(Provided data begins)
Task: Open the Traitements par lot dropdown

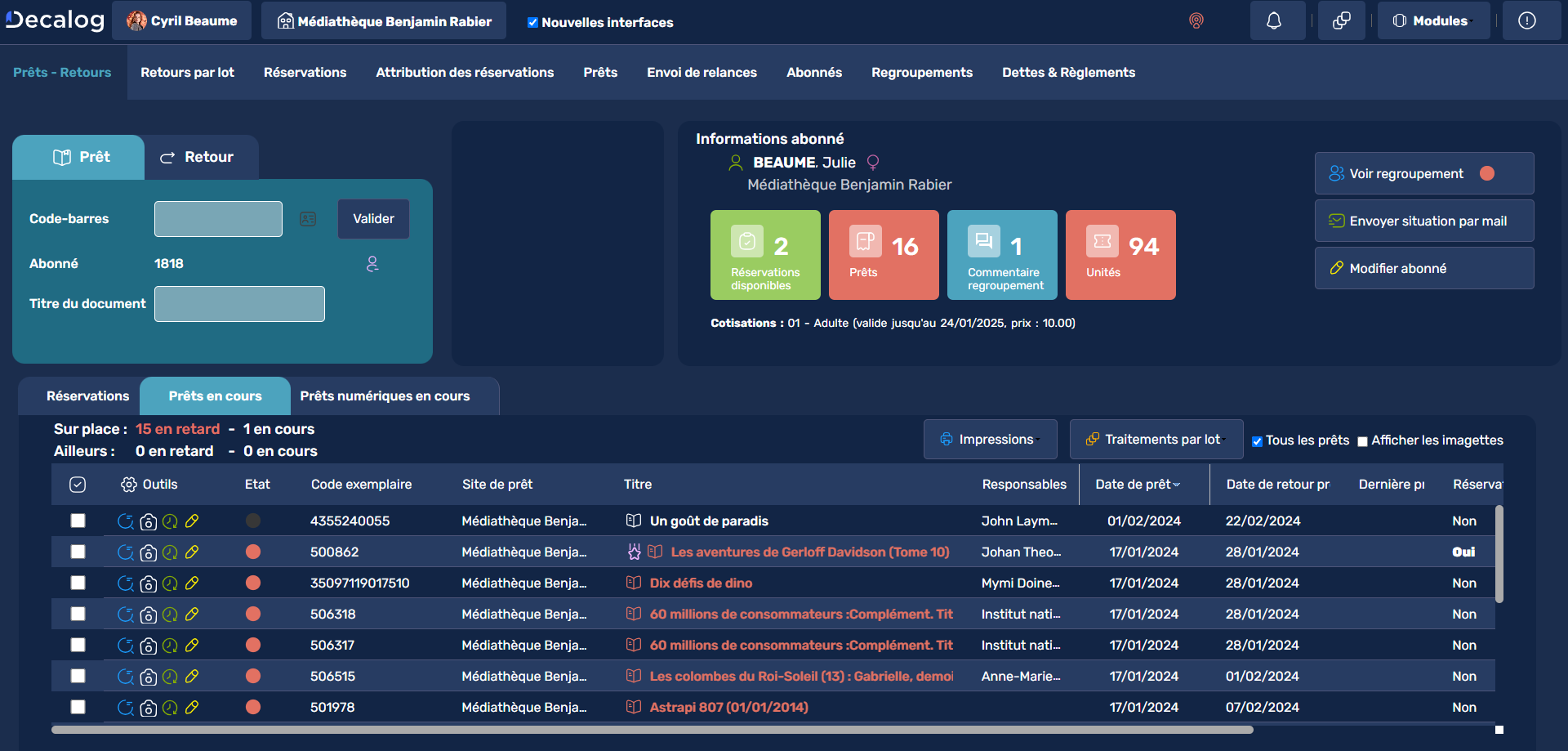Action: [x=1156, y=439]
(Provided data ends)
(Provided data begins)
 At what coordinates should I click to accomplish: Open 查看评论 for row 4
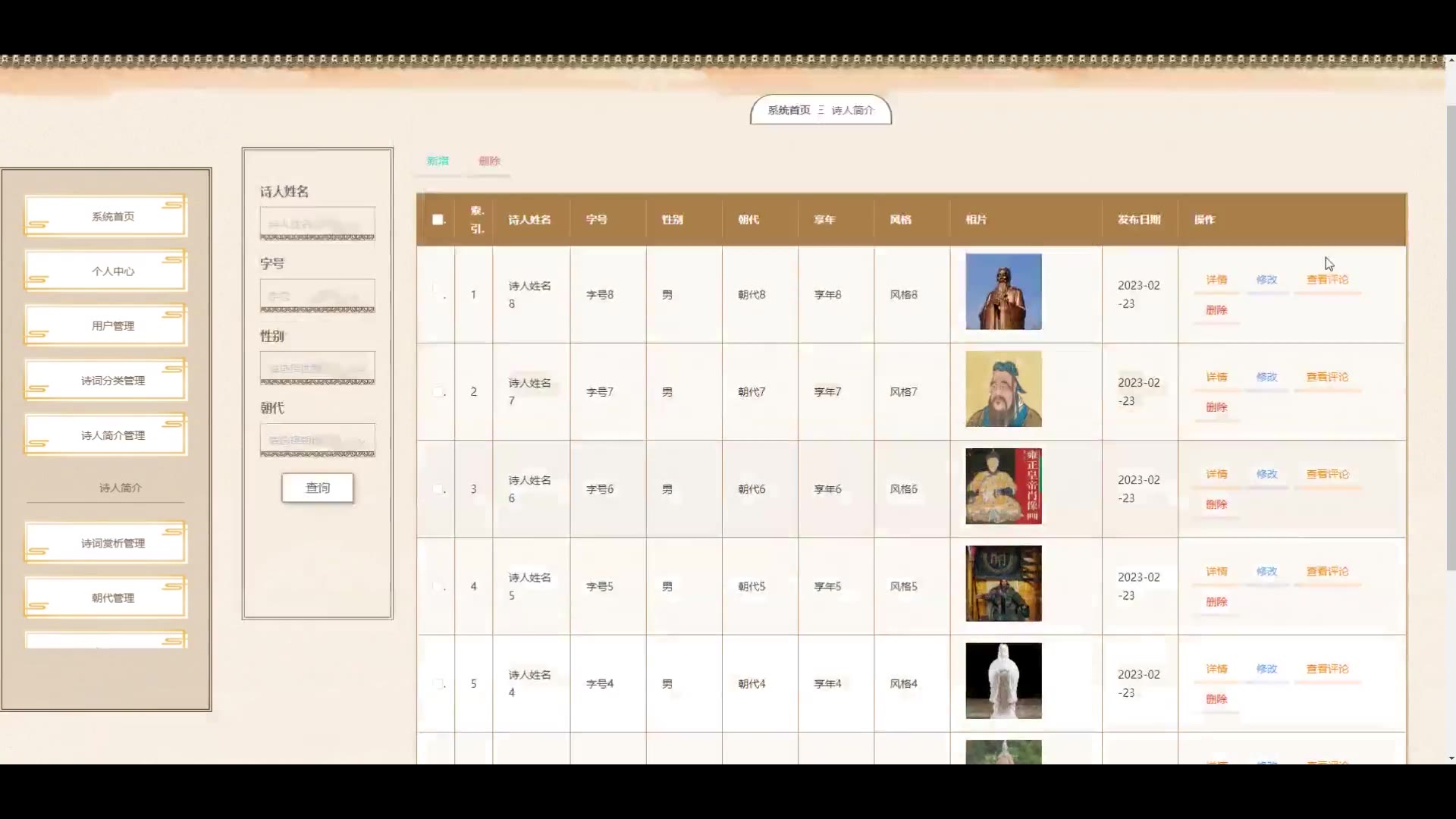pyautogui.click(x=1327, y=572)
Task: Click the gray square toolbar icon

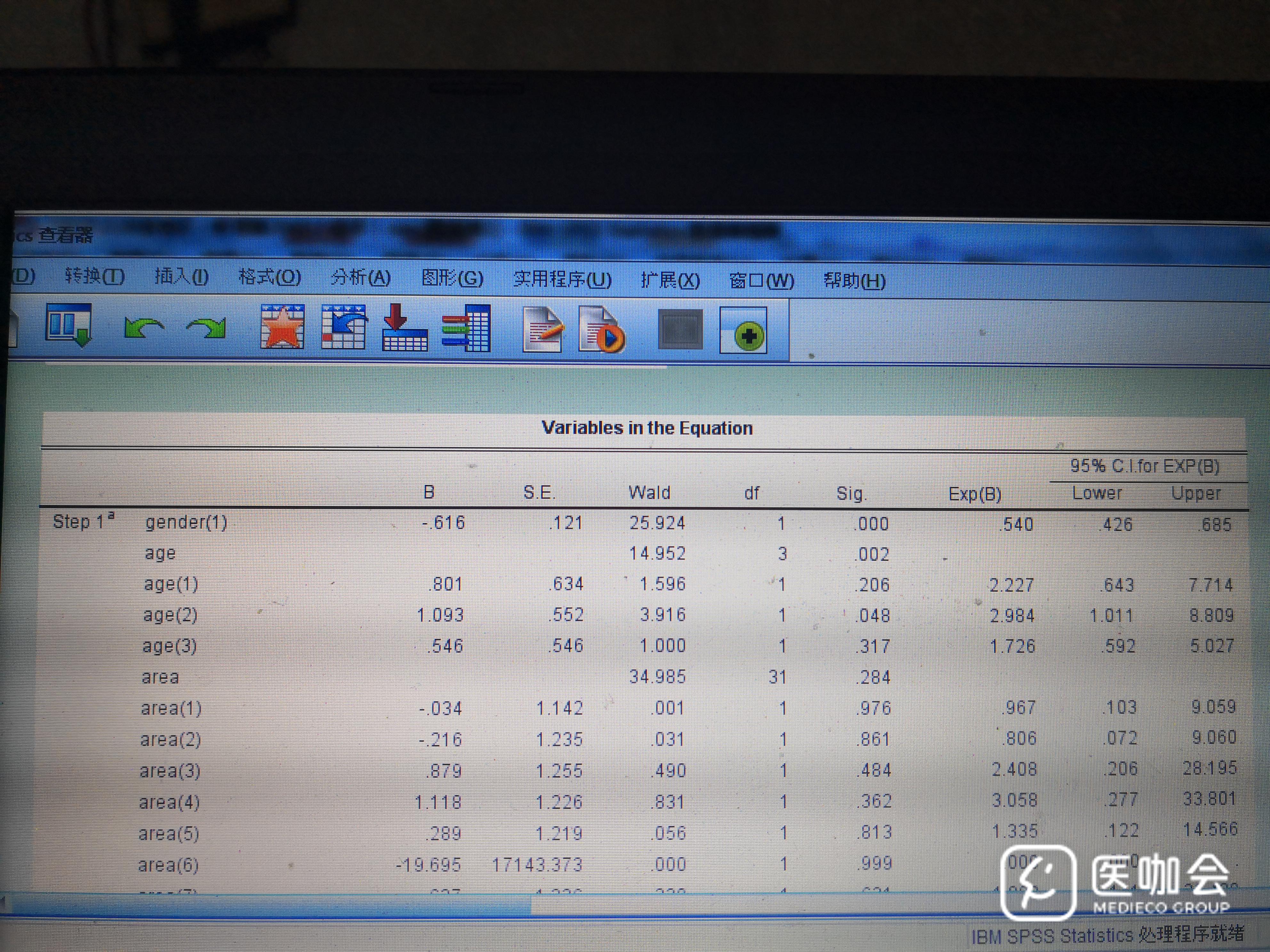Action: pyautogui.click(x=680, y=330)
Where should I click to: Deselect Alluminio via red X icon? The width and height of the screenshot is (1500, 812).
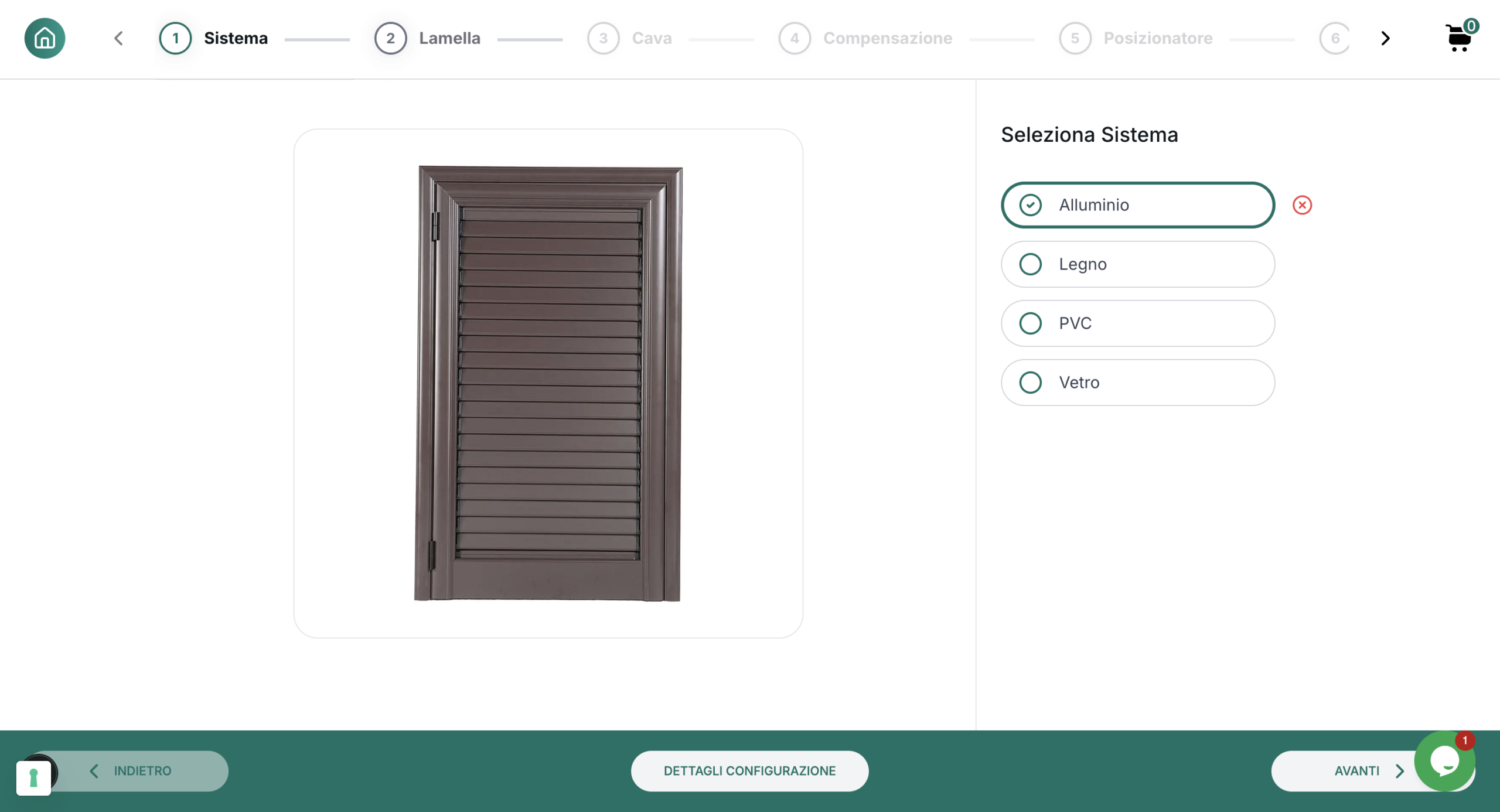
(Provided data ends)
(Provided data begins)
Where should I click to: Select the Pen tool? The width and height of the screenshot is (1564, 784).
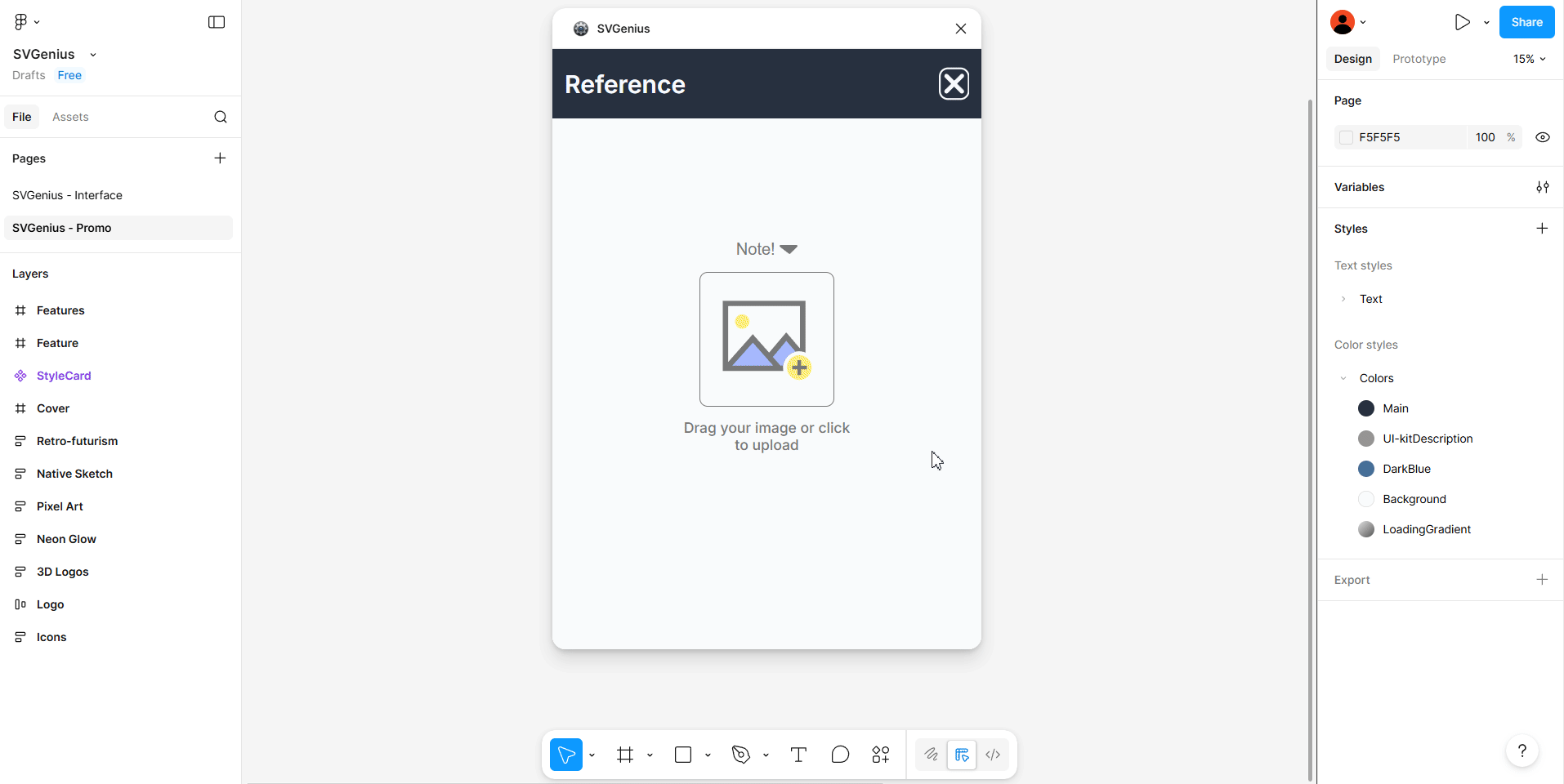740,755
(Provided data ends)
-- What you should do --
Reproduce exactly the lines of the data above that run from the line with "Task: Click the gray square toolbar icon" down to the line with "Where should I click to: Deselect", both ends included. Pictures do not belong in the copy.

-- Answer space --
Task: Click the gray square toolbar icon

Action: pyautogui.click(x=680, y=330)
Where should I click to: Deselect Alluminio via red X icon? The width and height of the screenshot is (1500, 812).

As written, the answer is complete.